■ Problem set:
1. According to the GEPA behavior demo notebook, which YAML file is the configuration loaded from?
2. Please transcribe the GEPA behavior demo notebook, starting at the words "from gepa.utils.config import" and stopping after the words "cfg.model.action_dim = int(env.num_joints)".
3. Extend the GEPA behavior demo notebook with the code that comes next, starting after its last line.

---- Excerpted text

In [None]:
# GEPA Behavior Demo

This notebook initializes the simulation and behavior model, runs a minimal rollout, and visualizes logs.


In [None]:
%load_ext autoreload
%autoreload 2
import os, sys
sys.path.append(os.path.abspath('..'))
from gepa.utils.config import Config, ConfigLoader
from gepa.utils.logging_utils import Logger
from gepa.sim import BulletSimEnv
from gepa.models import TorchBehaviorModel
from gepa.gepa import GEPAOptimizer, MockLLM, Prompt
import torch, numpy as np


In [None]:
cfg = ConfigLoader.from_yaml('../configs/default.yaml')
env = BulletSimEnv(urdf_path=cfg.simulation.robot_urdf, gui=False)
obs = env.reset()
cfg.model.input_dim = int(obs.shape[0])
cfg.model.action_dim = int(env.num_joints)

--------
---- Data extract

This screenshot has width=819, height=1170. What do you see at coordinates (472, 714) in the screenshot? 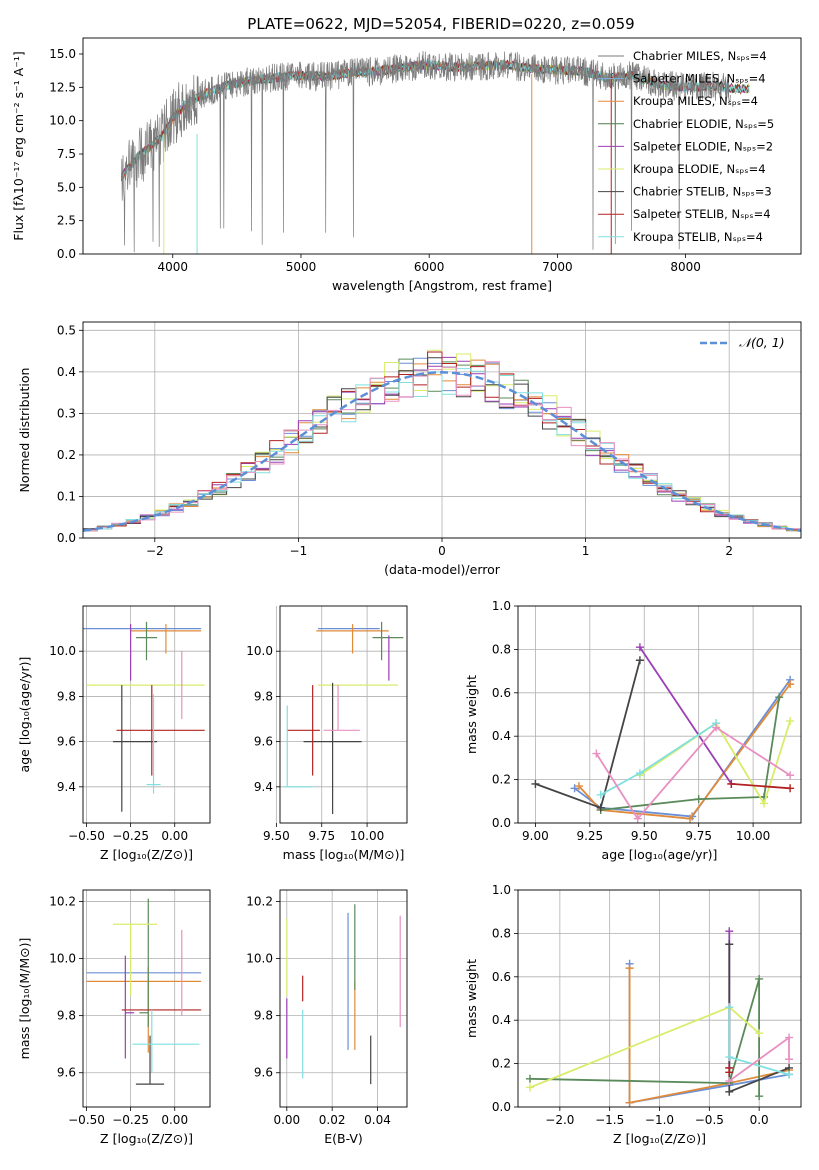
I see `mass_weight_vs_age-ylabel: mass weight` at bounding box center [472, 714].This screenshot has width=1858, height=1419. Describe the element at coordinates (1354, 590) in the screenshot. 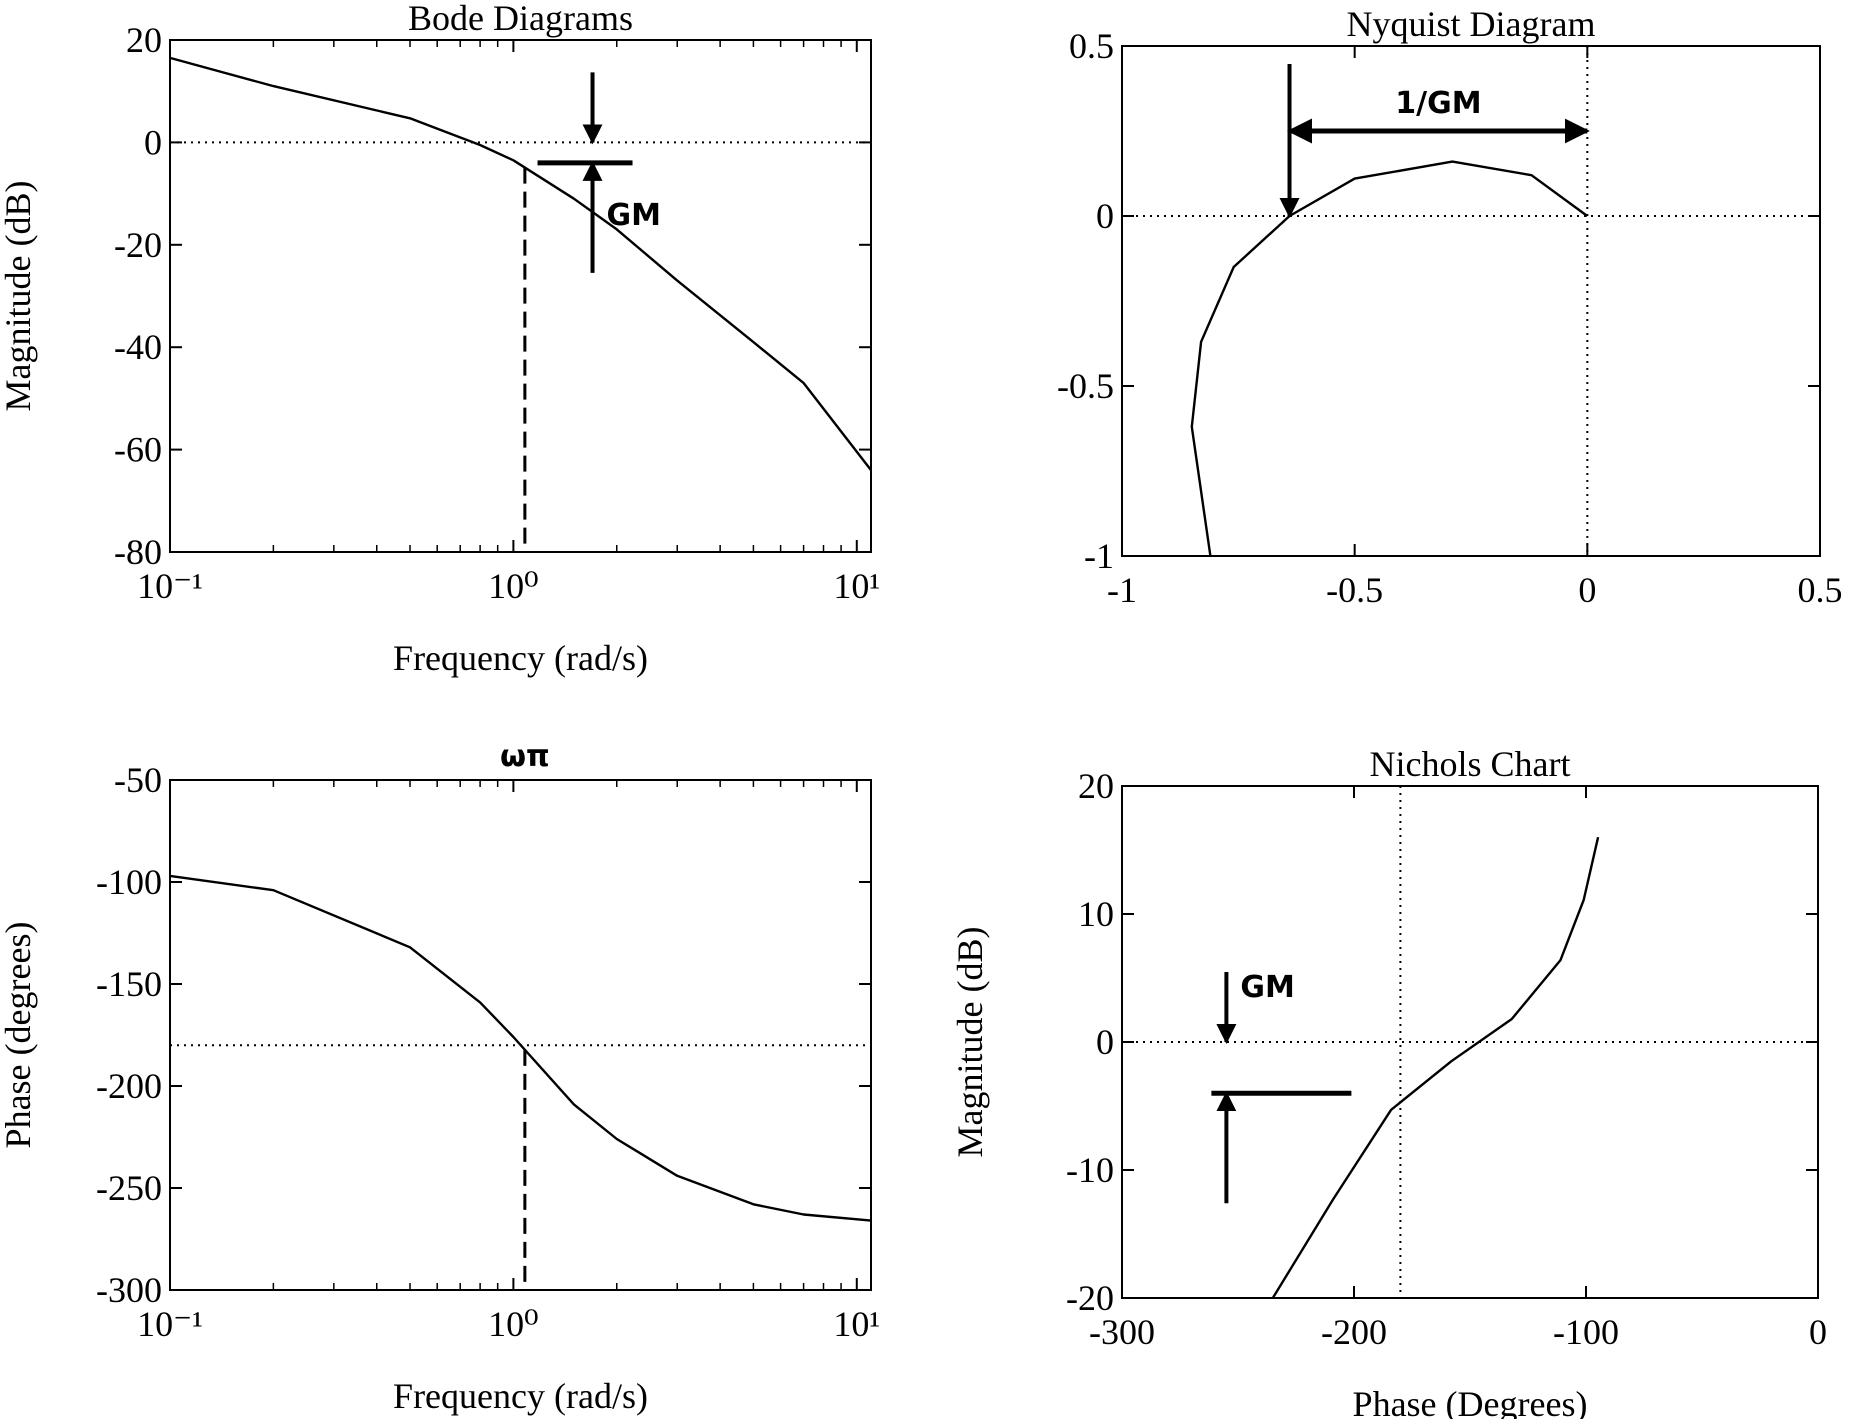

--------

■ Exercise results:
1. '../configs/default.yaml'

2.
from gepa.utils.config import Config, ConfigLoader
from gepa.utils.logging_utils import Logger
from gepa.sim import BulletSimEnv
from gepa.models import TorchBehaviorModel
from gepa.gepa import GEPAOptimizer, MockLLM, Prompt
import torch, numpy as np


In [None]:
cfg = ConfigLoader.from_yaml('../configs/default.yaml')
env = BulletSimEnv(urdf_path=cfg.simulation.robot_urdf, gui=False)
obs = env.reset()
cfg.model.input_dim = int(obs.shape[0])
cfg.model.action_dim = int(env.num_joints)

3.
model = TorchBehaviorModel(architecture=cfg.model.architecture, input_dim=cfg.model.input_dim, action_dim=cfg.model.action_dim, prompt_conditioning=cfg.model.prompt_conditioning)
logger = Logger('../runs/notebook_demo')
prompt = cfg.gepa.base_prompt


In [None]:
rewards = []
observations = []
actions = []
for t in range(100):
    observations.append(obs.copy())
    obs_t = torch.tensor(obs, dtype=torch.float32).unsqueeze(0)
    action = model.select_action(obs_t, prompt=prompt).action.squeeze(0).numpy()
    actions.append(action.copy())
    res = env.step(action)
    obs = res.observation
    rewards.append(res.reward)
logger.log_trajectory('demo_episode', observations, actions, rewards)
env.close()


In [None]:
from gepa.utils.plotting import plot_trajectory
plot_trajectory(rewards)